# Phoenix needs depth at the 5



## TheTruth34 (Jul 22, 2006)

messin around on the trade machine, and came up with this gives us depth at the 5.

we lose two players who never play, but oh well.

http://games.espn.go.com/nba/features/traderesult?players=2165~660~383&teams=18~18~21&te=&cash=


----------



## cjx (Apr 19, 2007)

Trade Shawn Marion & Marcus Banks to the Pacers for Jermaine O'Neal & Shawne Williams; the trade works, and the Spurs wouldn't be able to withstand the duo of O'Neal and A. Stoudemire.


----------



## TheTruth34 (Jul 22, 2006)

cjx said:


> Trade Shawn Marion & Marcus Banks to the Pacers for Jermaine O'Neal & Shawne Williams; the trade works, and the Spurs wouldn't be able to withstand the duo of O'Neal and A. Stoudemire.

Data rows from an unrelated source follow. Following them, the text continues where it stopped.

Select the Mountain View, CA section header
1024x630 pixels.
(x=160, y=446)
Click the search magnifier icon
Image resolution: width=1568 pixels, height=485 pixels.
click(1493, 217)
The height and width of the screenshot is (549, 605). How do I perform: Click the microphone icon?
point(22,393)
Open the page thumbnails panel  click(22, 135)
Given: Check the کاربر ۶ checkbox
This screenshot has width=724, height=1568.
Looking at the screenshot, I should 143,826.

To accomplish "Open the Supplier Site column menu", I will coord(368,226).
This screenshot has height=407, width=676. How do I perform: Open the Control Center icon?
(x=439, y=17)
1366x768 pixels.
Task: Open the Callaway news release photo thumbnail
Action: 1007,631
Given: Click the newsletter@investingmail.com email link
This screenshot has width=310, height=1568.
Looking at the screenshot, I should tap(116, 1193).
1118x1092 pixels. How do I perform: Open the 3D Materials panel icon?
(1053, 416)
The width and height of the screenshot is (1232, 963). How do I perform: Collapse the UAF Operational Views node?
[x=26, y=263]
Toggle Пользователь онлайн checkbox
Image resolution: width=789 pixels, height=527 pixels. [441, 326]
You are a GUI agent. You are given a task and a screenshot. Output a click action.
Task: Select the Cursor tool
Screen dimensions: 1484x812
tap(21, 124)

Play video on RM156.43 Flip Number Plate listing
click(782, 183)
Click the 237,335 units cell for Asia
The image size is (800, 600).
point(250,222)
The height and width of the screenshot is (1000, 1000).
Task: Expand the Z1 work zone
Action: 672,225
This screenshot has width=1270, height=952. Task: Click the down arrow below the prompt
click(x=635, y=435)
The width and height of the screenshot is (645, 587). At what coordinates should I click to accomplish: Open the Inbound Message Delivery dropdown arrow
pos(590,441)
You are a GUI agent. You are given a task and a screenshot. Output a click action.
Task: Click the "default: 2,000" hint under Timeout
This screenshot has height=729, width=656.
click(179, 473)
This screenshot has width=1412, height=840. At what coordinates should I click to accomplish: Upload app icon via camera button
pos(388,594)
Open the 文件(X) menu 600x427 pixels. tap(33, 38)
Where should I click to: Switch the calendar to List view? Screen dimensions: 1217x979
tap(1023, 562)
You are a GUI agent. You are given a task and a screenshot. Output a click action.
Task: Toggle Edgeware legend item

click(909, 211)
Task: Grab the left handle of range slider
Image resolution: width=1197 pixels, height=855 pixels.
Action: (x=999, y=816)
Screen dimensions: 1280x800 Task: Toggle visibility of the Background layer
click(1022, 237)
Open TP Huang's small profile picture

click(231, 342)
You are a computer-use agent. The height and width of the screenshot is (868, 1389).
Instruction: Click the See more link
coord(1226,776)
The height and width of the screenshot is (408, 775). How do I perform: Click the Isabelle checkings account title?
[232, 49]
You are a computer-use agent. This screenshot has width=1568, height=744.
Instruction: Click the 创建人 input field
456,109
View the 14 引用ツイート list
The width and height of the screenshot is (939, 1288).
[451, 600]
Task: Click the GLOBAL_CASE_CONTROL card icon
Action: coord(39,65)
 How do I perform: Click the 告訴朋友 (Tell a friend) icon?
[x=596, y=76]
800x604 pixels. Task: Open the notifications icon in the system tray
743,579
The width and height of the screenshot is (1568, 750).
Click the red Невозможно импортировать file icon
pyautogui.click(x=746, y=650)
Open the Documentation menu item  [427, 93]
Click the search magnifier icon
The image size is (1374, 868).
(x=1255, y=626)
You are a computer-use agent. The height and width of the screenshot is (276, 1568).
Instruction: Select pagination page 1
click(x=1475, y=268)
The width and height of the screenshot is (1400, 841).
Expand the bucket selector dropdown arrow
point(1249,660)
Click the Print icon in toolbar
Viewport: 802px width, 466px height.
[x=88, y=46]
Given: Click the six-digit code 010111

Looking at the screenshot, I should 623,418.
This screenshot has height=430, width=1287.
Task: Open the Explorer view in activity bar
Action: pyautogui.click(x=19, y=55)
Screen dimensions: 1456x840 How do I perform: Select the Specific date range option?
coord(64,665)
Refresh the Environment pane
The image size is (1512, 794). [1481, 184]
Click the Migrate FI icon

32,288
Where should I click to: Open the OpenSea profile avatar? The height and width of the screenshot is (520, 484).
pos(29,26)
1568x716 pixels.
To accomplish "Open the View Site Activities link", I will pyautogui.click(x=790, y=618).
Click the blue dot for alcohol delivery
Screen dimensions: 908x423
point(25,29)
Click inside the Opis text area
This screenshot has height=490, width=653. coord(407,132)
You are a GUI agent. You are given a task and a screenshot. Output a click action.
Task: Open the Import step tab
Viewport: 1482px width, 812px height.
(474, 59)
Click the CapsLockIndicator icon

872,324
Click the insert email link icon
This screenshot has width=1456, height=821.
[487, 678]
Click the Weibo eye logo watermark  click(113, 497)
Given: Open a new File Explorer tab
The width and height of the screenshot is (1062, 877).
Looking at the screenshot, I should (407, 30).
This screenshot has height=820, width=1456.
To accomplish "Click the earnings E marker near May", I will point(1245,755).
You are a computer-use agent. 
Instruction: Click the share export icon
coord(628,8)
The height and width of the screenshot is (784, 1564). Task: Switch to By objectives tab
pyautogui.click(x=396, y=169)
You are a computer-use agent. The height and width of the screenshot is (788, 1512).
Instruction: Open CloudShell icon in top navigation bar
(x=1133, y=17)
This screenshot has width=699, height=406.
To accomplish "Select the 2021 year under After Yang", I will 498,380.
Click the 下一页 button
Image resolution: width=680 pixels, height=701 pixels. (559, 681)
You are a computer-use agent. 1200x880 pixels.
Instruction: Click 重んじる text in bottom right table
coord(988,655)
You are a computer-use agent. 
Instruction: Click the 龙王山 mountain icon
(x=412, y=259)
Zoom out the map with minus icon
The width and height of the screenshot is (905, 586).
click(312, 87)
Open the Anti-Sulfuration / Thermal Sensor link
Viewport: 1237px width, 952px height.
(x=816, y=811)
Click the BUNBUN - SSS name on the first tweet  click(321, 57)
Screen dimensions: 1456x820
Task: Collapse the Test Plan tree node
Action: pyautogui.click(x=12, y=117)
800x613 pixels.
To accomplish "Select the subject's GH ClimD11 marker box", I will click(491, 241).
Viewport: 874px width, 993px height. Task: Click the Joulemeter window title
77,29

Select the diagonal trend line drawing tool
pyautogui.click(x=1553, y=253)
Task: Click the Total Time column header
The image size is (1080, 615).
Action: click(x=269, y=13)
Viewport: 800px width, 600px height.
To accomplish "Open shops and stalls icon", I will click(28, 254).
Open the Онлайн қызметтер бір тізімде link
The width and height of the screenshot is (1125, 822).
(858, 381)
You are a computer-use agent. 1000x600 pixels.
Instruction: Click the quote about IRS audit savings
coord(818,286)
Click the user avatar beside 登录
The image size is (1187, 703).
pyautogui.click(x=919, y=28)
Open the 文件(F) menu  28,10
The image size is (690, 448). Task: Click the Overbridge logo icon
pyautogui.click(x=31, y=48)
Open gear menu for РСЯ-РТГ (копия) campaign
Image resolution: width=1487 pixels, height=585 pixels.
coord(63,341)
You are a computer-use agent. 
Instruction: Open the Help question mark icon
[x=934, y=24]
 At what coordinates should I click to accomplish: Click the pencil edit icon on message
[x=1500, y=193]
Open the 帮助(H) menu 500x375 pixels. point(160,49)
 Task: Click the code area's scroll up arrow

yea but really those too wont share the block for ****


----------



## TheTruth34 (Jul 22, 2006)

TheTruth34 said:


> yea but really those too wont share the block for ****


they both demand the ball


----------



## Hyperion (Dec 5, 2006)

cjx said:


> Trade Shawn Marion & Marcus Banks to the Pacers for Jermaine O'Neal & Shawne Williams; the trade works, and the Spurs wouldn't be able to withstand the duo of O'Neal and A. Stoudemire.


 And then we have no one at the 3. The trade "works" except for the fact that JO won't go to the Suns for Marion for two reasons. 1: Marion will retire as a Sun 2: they won't get any picks out of the deal so in essense they'd be trading big for small AND young for old.


----------



## Zei_Zao_LS (Apr 1, 2005)

Also: I'd rather not have Jerome James, under any circumstances. If Kurt Thomas couldn't get playing time, what makes you think that someone who is worse than him at every single aspect of basketball, PLUS has attitude issues, PLUS is out of shape, would get playing time?

Pass.


----------